• _RECORDS FOR THE EXERCISE_:
=======

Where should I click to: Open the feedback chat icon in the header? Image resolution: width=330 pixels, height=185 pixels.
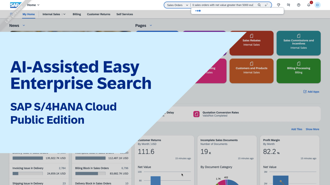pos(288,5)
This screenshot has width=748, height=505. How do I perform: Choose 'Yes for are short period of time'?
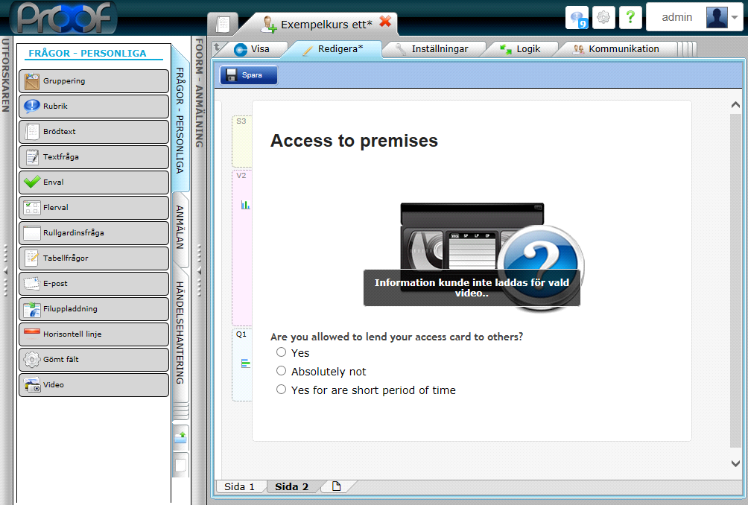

=======

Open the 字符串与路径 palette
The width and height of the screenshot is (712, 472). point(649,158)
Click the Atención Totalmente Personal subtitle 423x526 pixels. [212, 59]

=======

• _WORK ITEM_: Once the line with "Where should I" is found in the data above, reproduce it and each line after it exactly, through the line with "This screenshot has". Omit the pictures.

• _TASK SOLUTION_:
Where should I click to: Open the feedback chat icon in the header? Image resolution: width=330 pixels, height=185 pixels.
pos(288,5)
This screenshot has width=748, height=505. How do I perform: Choose 'Yes for are short period of time'?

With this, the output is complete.